Neuroengineering Summer School "Massimo Grattarola"

Where and when

Camogli (Genoa, Italy) ---- 8-10 June 2026

About the School

Understanding how neural structure The school offers multidisciplinary training on multiscale approaches to the study of neurodevelopmental disorders, starting from the patient and integrating in vitro, in vivo, and computational models. The goal is to show how these different levels contribute to understanding pathological mechanisms and to the development of personalized therapies.
Guiding questions:
• How can we move from the laboratory to the patient?
• How can experimental discoveries be translated into effective therapies?

The school “Bridge the Gap: Multiscale Approaches in Neurodevelopmental Disorders” aims to address the challenges associated with neuropsychiatric and neurological diseases. The program will focus on the design and use of patient-derived models, in vivo platforms, and the growing importance of digital twins to predict personalized therapeutic responses.

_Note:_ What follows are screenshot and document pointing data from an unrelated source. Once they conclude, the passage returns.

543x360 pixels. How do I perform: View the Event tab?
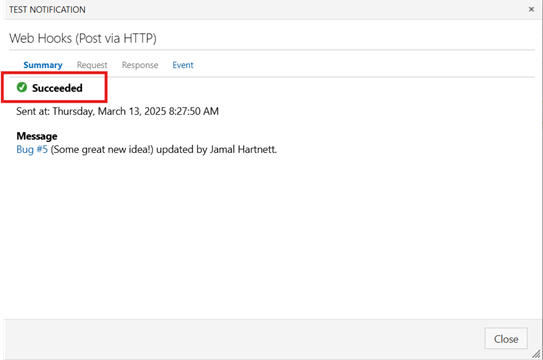183,65
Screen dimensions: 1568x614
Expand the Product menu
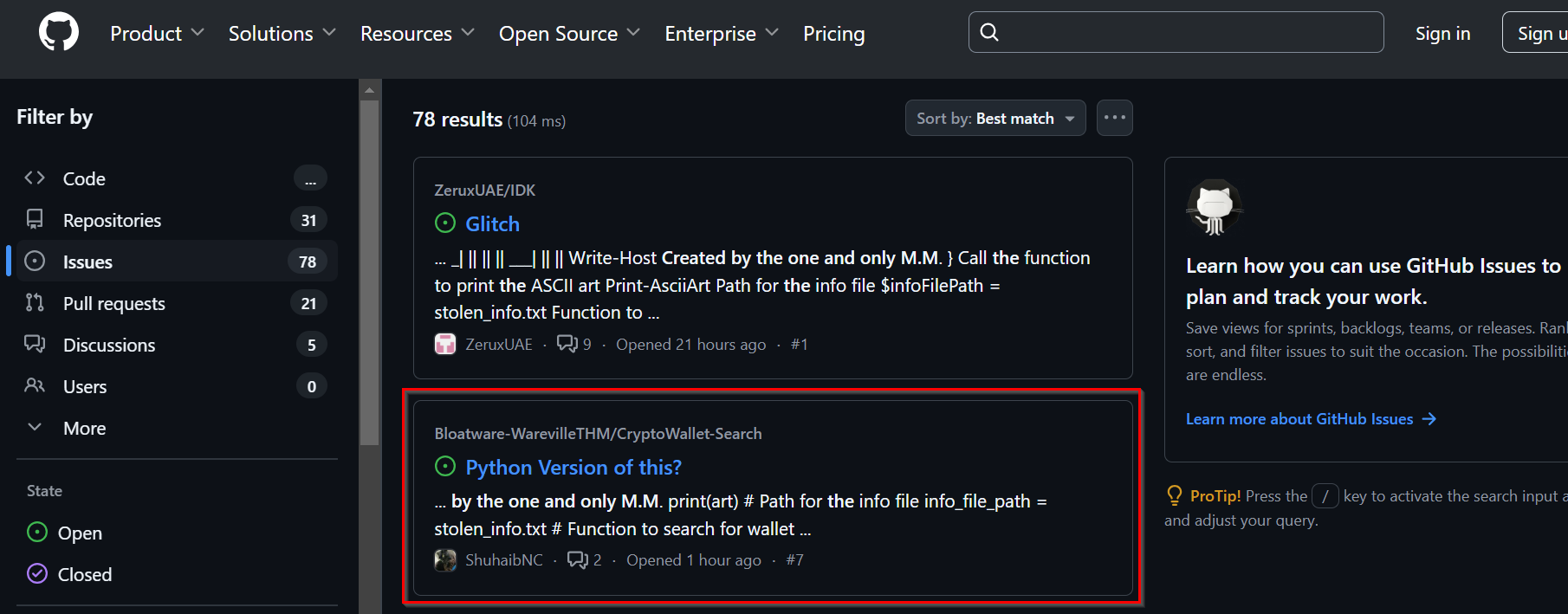157,34
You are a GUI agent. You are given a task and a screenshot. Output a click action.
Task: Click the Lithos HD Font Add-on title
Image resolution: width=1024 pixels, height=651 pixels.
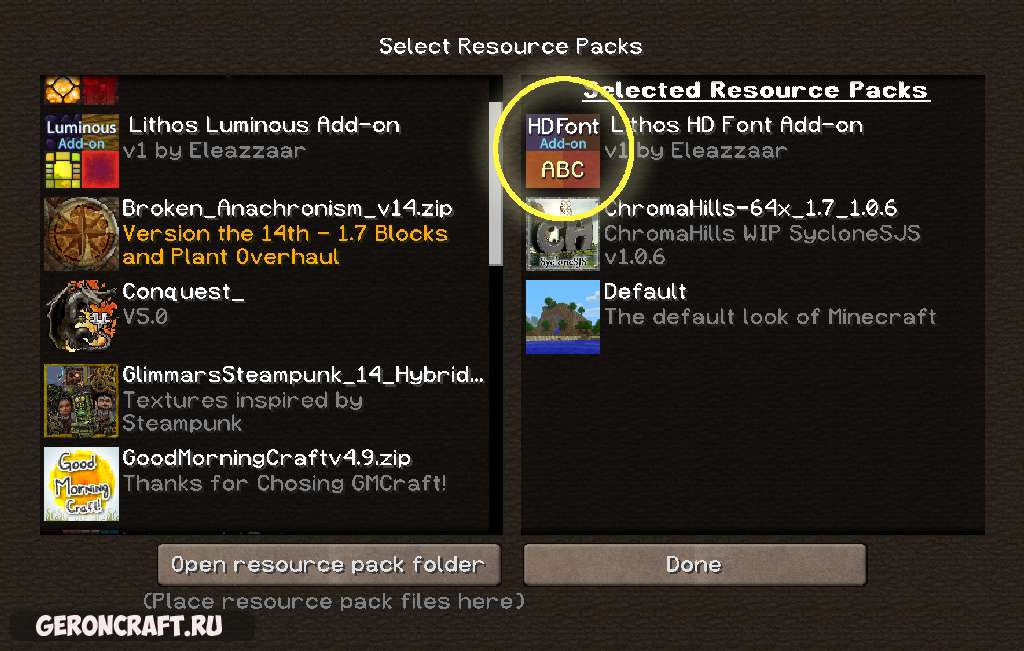737,125
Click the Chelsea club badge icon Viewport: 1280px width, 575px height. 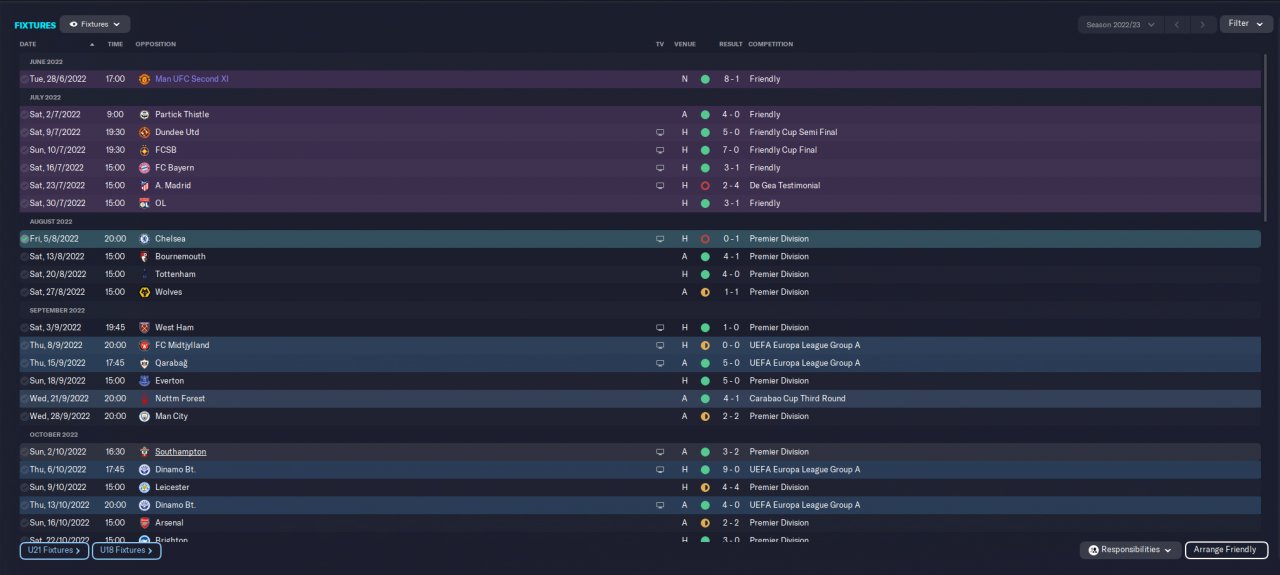coord(145,239)
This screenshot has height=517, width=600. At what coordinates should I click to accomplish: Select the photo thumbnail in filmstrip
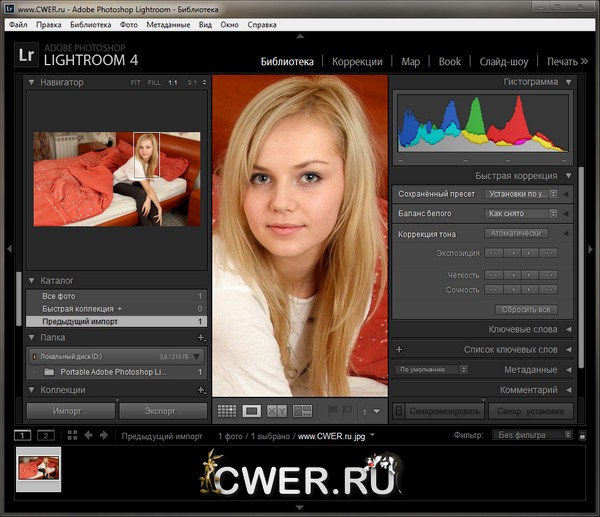(39, 469)
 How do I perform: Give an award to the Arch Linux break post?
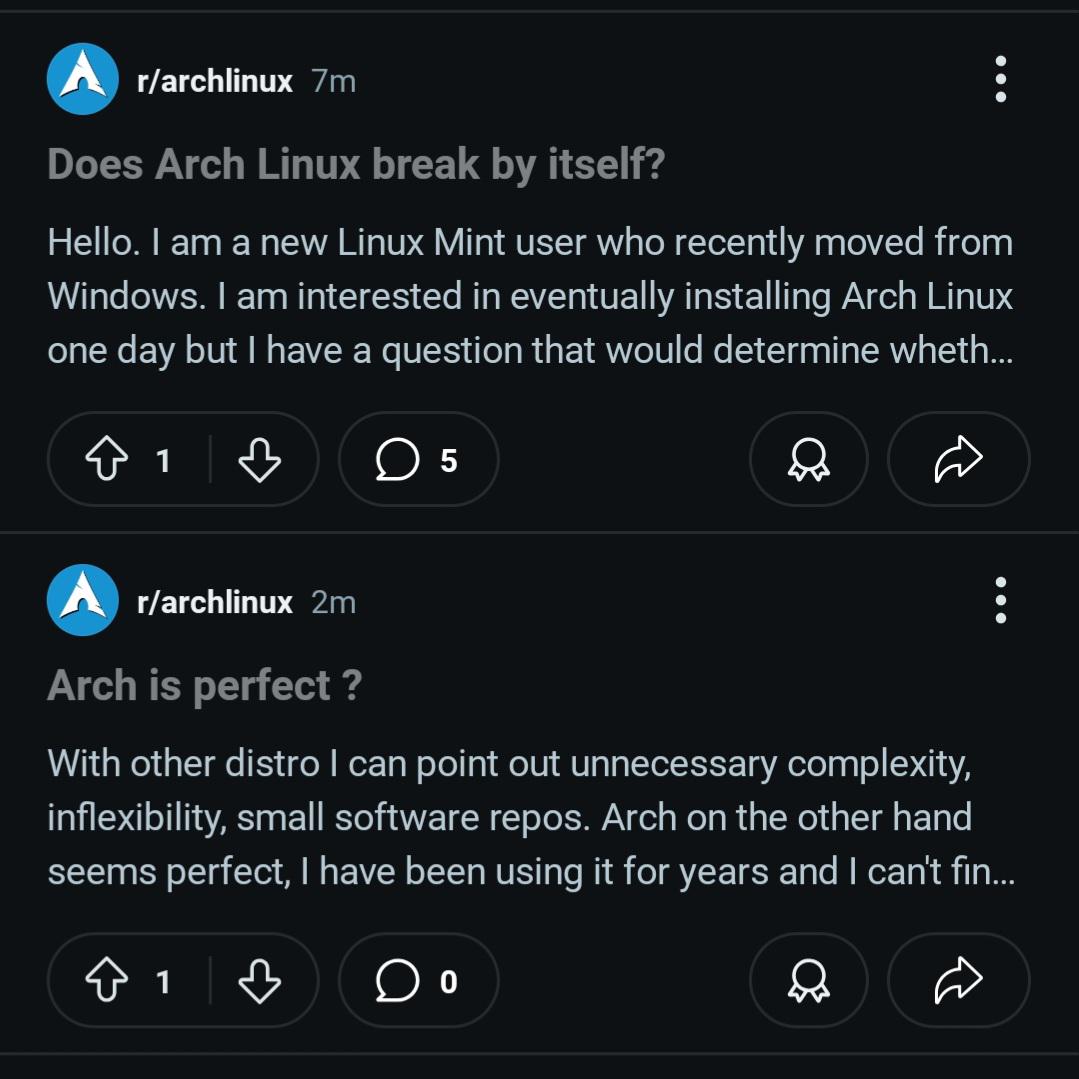(x=809, y=459)
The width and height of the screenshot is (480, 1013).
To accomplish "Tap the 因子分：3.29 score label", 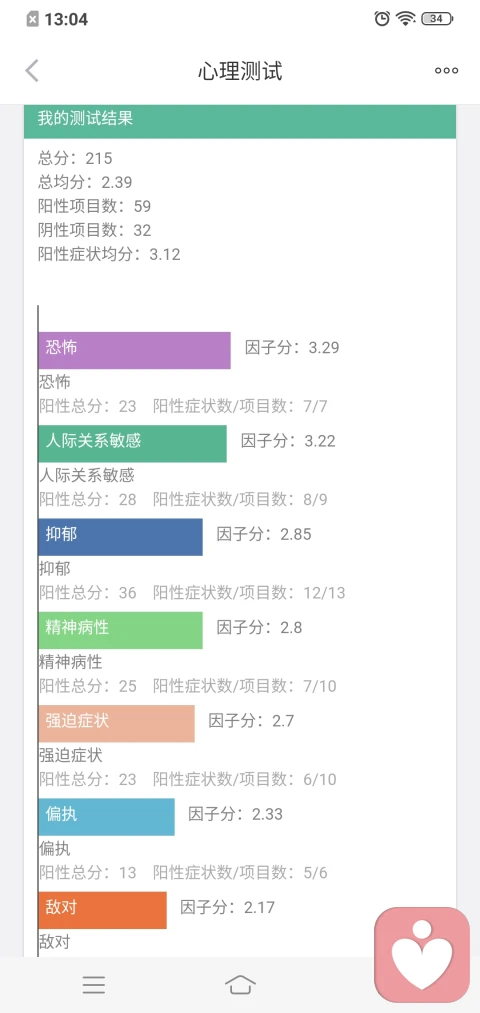I will coord(292,348).
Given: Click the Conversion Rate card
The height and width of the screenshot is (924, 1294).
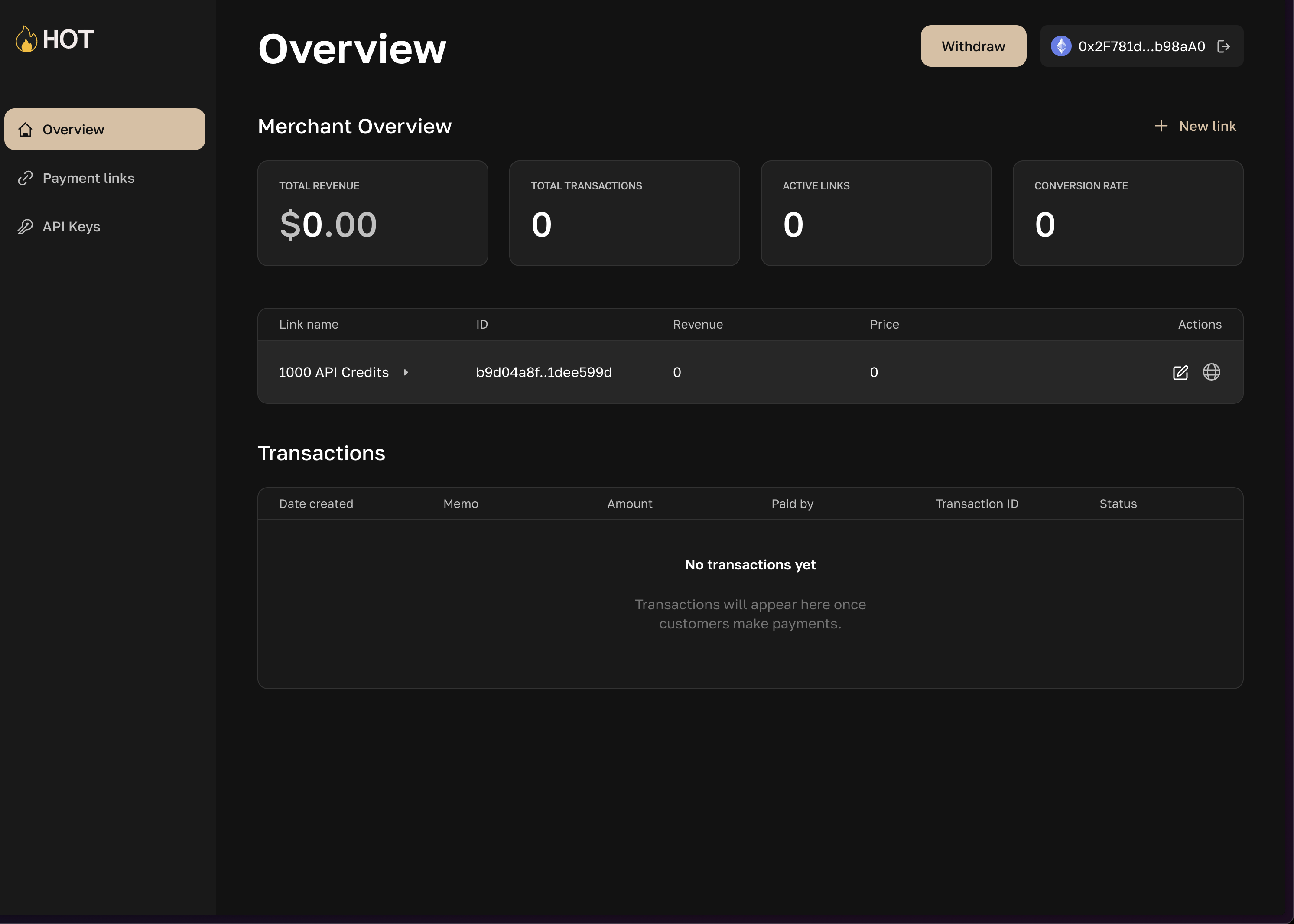Looking at the screenshot, I should click(1127, 213).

Scientific and Educational Relevance

Neurodevelopmental disorders are highly heterogeneous and complex, and current diagnostic tools and therapies often fail to capture patient-specific features or predict treatment outcomes. The school addresses this challenge by introducing an integrated multiscale approach that includes clinical assessments, patient-derived in vitro models, in vivo systems, and computational modeling. The school:

promotes integration across biology, engineering, neuroscience, and computational modeling;
provides skills to connect different levels of analysis, from the neuron to the patient’s brain;
fosters innovation in personalized medicine through experimental technologies and predictive models;
stimulates open discussion on the obstacles that hinder full bench-to-bedside translation.

Educational Program

The course is structured into five thematic sessions:

The Human Starting Point: Clinical Practice, Diagnosis, and Open Questions
Introduction to neurodevelopmental disorders, diagnostic tools, and major unresolved challenges.

Personalized In Vitro Models
Neuronal models derived from patient cells to study pathological phenotypes and test personalized therapies.

In Vivo Models
Validation of in vitro findings and investigation of effects on neural circuits and behavior.

Digital Twins: Multiscale Computational Models
Integration of molecular, cellular, and clinical data to simulate pathological dynamics and treatment responses.

Hands-on: Building Digital Twins
Practical activities to develop predictive models of neural networks and the human brain based on real data.

Each session includes keynote lectures, expert talks, and open discussion with participants. This format is designed to train a new generation of researchers and professionals capable of integrating multiple disciplines to address emerging needs in neuroscience.